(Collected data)
☆ ☆ ☆ ☆
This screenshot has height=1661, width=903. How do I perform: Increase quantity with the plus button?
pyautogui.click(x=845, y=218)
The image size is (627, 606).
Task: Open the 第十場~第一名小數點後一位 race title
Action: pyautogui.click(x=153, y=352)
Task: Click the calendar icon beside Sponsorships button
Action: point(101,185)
☆ ☆ ☆ ☆
• **What the task asks**:
The whole block of data above should be printed again verbatim.

• **Exercise response**:
This screenshot has height=1661, width=903. How do I perform: Increase quantity with the plus button?
pyautogui.click(x=845, y=218)
The image size is (627, 606).
Task: Open the 第十場~第一名小數點後一位 race title
Action: pyautogui.click(x=153, y=352)
Task: Click the calendar icon beside Sponsorships button
Action: point(101,185)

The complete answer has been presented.